El Metrobus sí existe (y sube)

Ayer el consejero de Transportes de la Comunidad de Madrid, don José Ignacio Echeverría, demostró la altura de quienes nos gobiernan y lo despegados que viven de nuestro día a día. Este alto cargo fue capaz de asegurar, con cámaras delante y todo, que el «Metrobus no existe»: vídeo aquí. Alucina, vecina... Y eso que, imagino, él supervisa las continuas subidas que nos endilga a los usuarios del susodicho título de transporte.

Lo que me deja patidifuso del vídeo, al margen del ridículo del consejero, es que sus compañeros de partido, en vez de corregirlo en algo tan evidente y clamoroso, lo jalean y aplauden... ¿Debo deducir de esa actitud que tampoco se mezclan por el subsuelo madrileño con parias como yo?

En fin, se ve que en esto consiste la democracia: unos pueden negar la crisis económica o que el Mercado manda más que el Gobierno, el rey y el papa juntos, y los otros, en contrarréplica, pueden negar sin titubear que han votado a favor de la ley antitabaco o la existencia del humilde Metrobús.
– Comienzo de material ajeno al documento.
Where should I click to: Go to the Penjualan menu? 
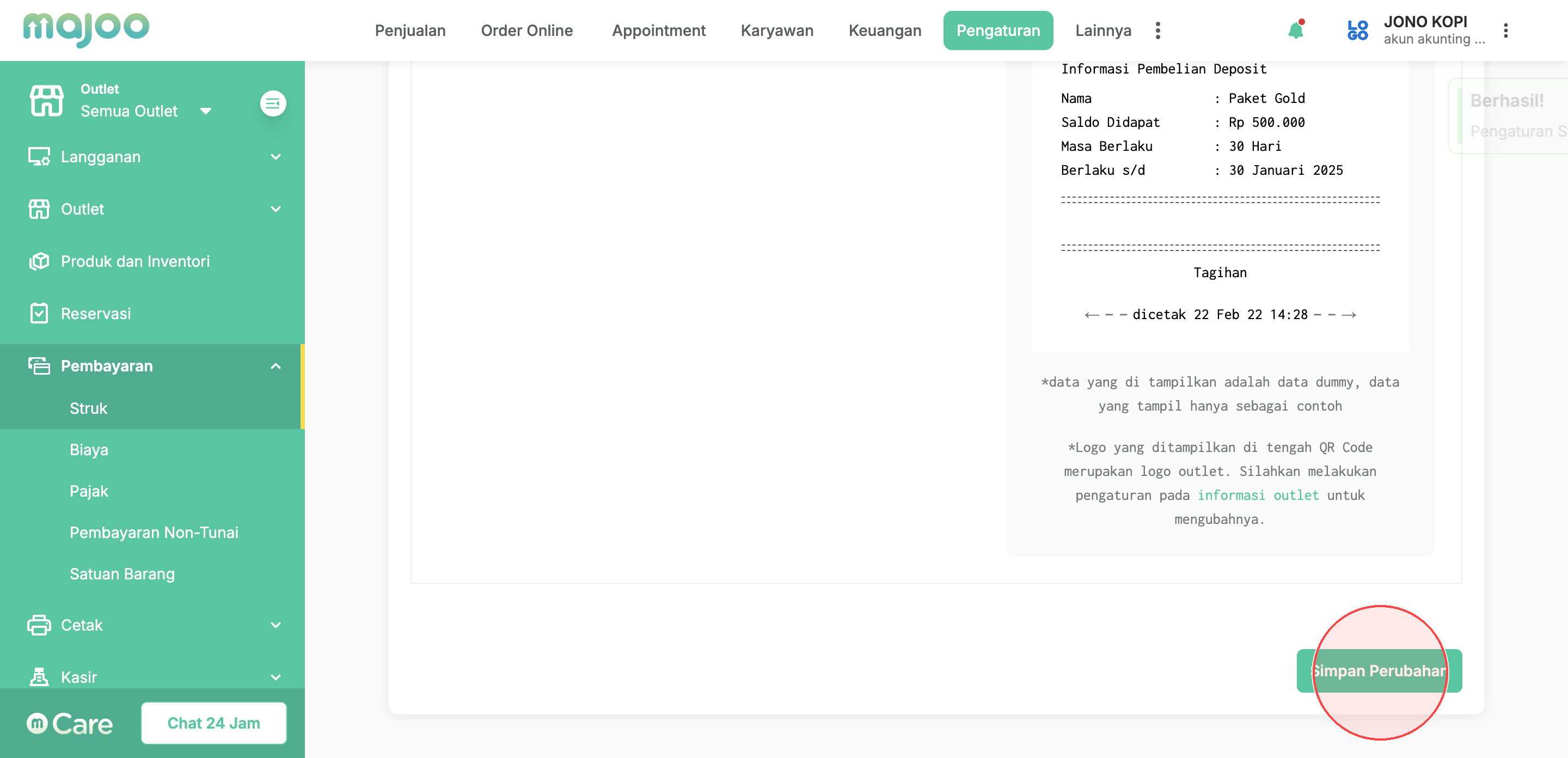(x=409, y=30)
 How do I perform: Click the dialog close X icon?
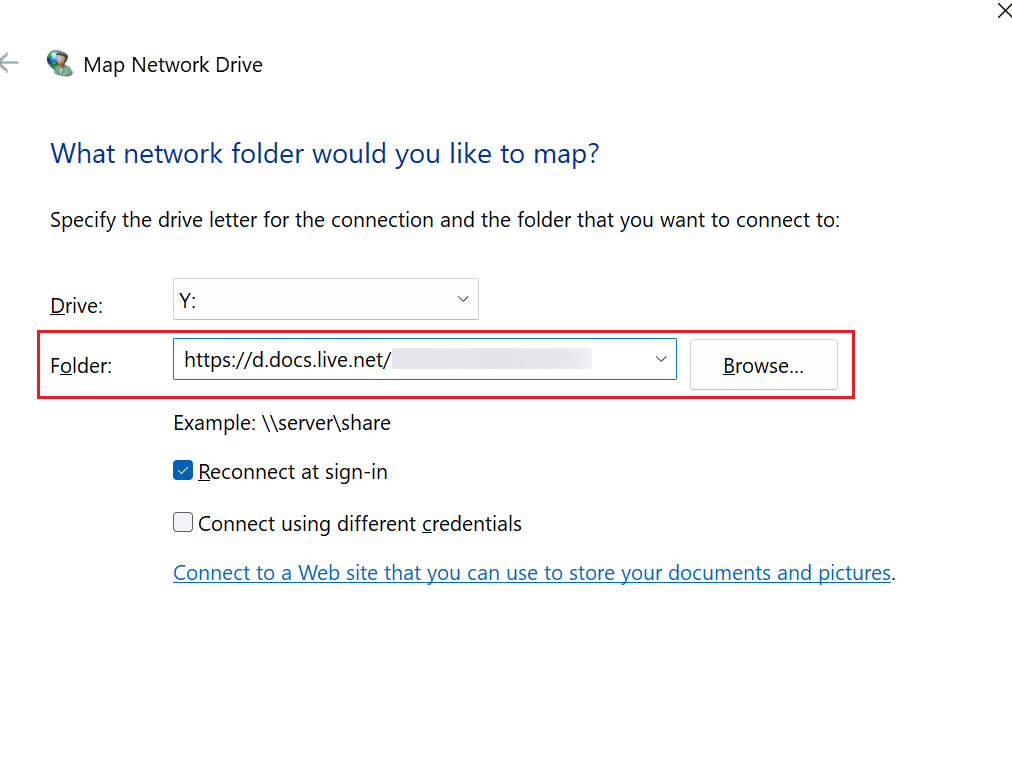tap(1004, 11)
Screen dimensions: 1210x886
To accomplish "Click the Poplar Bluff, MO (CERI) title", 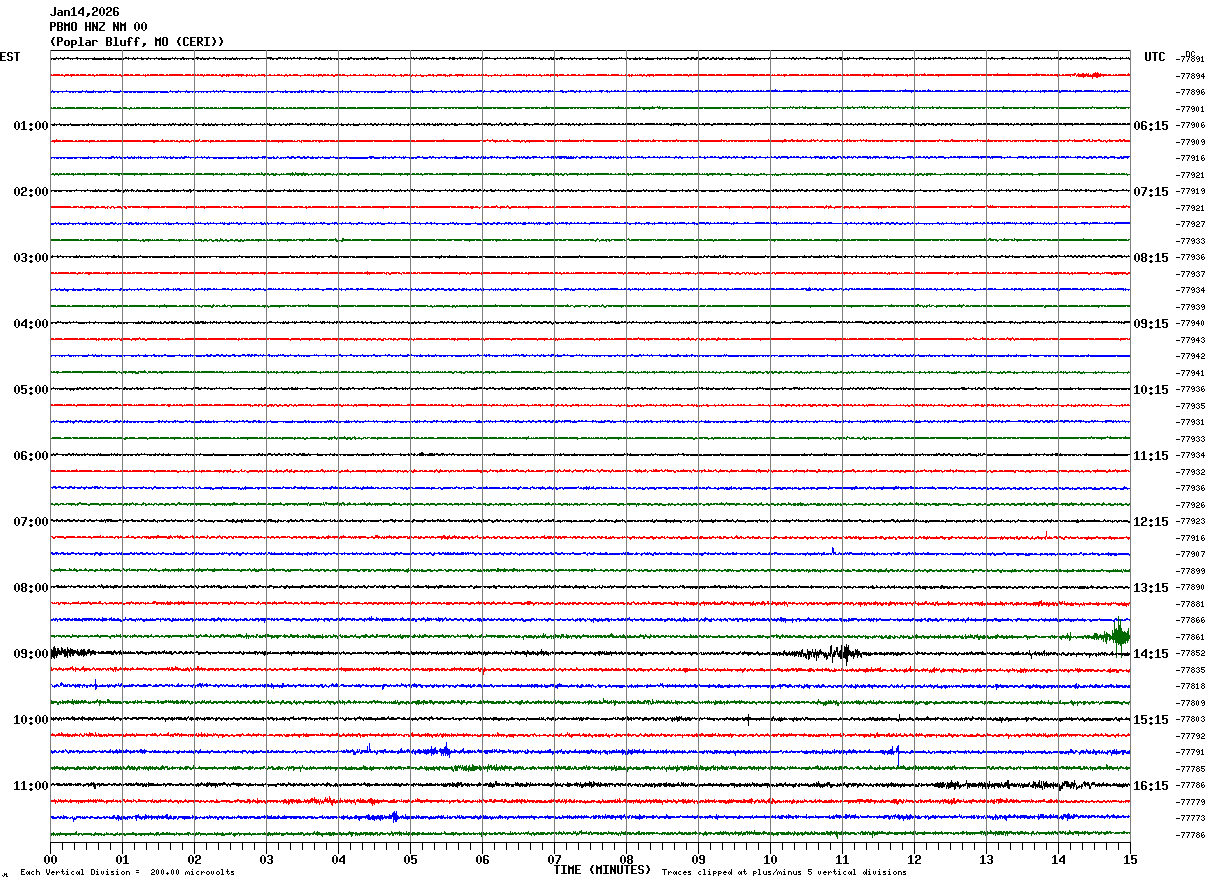I will coord(137,42).
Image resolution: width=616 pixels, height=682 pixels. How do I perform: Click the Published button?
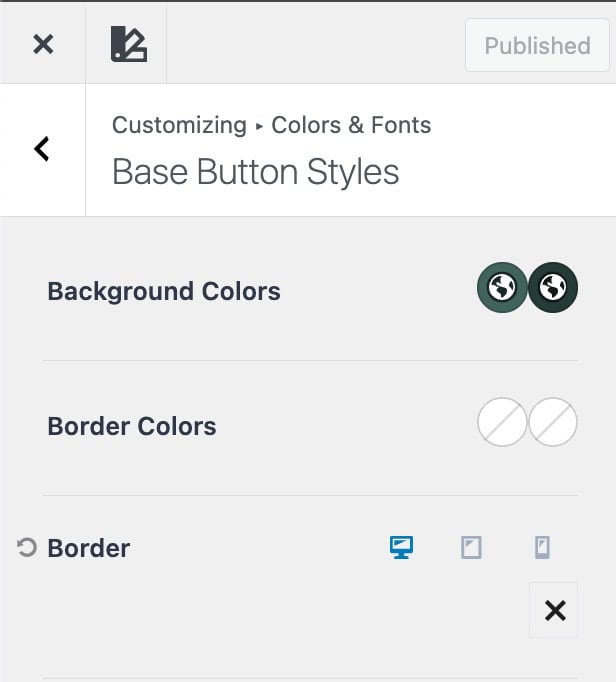[537, 46]

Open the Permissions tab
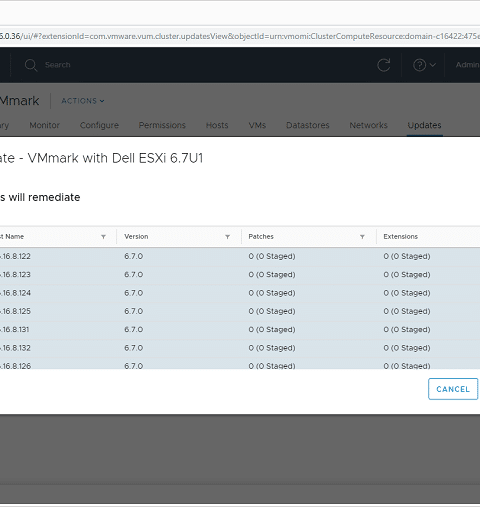click(162, 125)
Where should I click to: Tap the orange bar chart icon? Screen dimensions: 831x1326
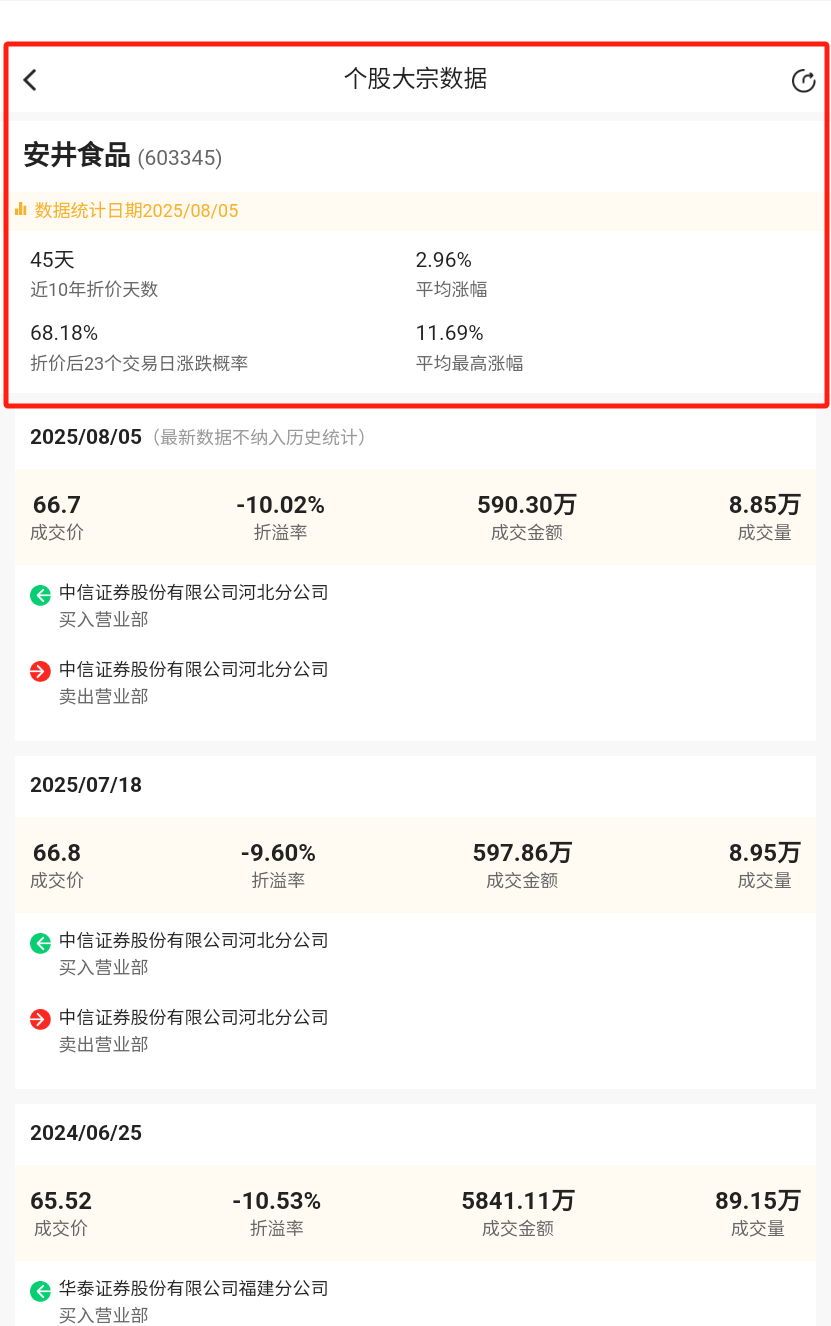click(21, 209)
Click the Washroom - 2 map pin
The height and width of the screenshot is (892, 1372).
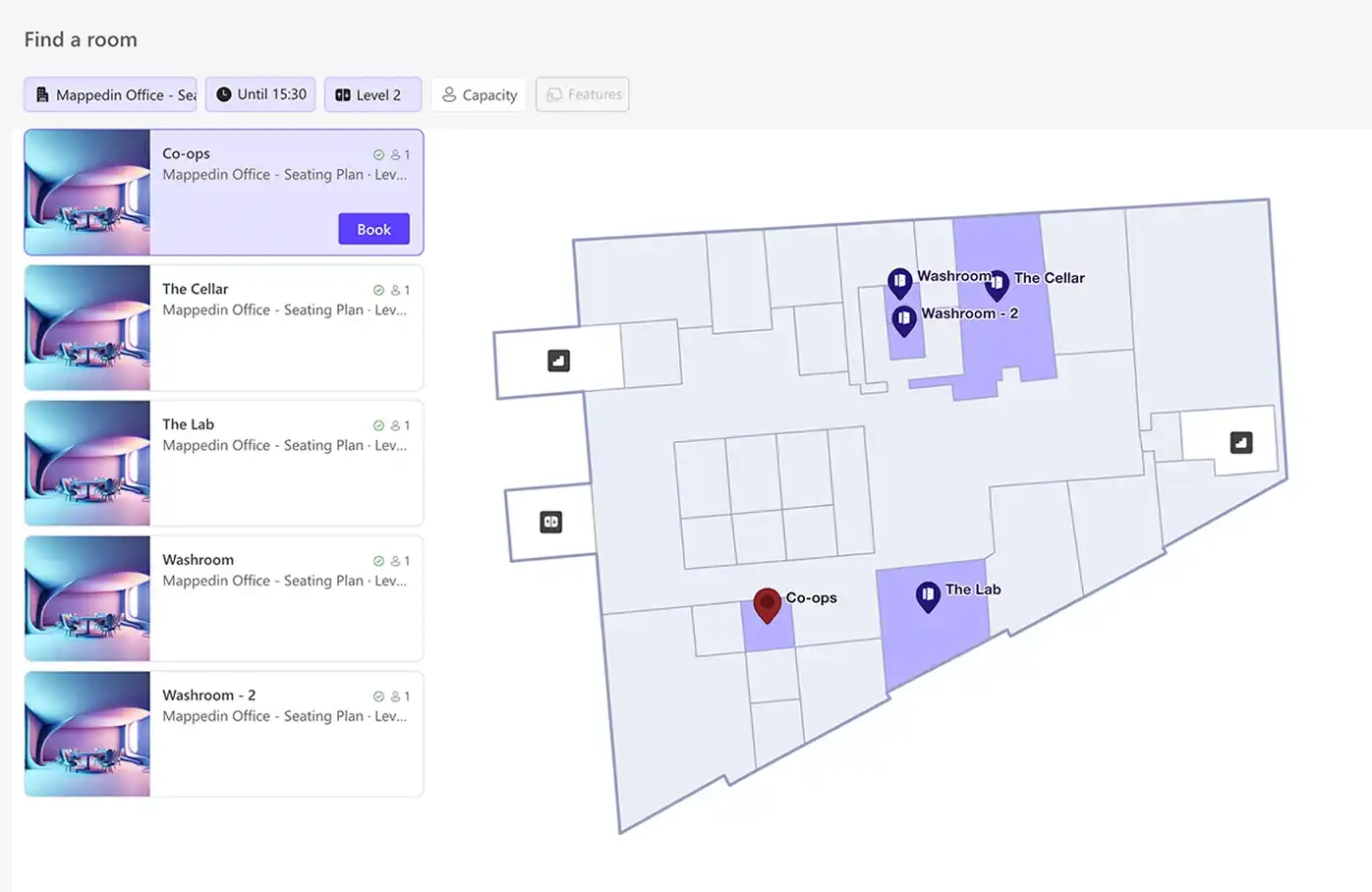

Esto va a gusto del consumidor, es decir, del votante. La cosa es negar lo que sea, no hacerse cargo de los errores que se cometen, polarizar posturas y huir hacia delante. Así estamos y así nos va.

PD. En este enlace se puede consultar la evolución del coste de este billete entre 1997 y 2010. Por mi parte, aporto solo 3 pruebas de los muchos Metrobús que guardo: uno de 7,40 € (25/10/2009), otro de 9,00 € (10/05/2010) y 9,30 € (26/02/2011). No lo hago por joder a Echevarría ni conspirar contra el PP, en serio; tan solo pasa que soy autónomo y guardo mis tiques.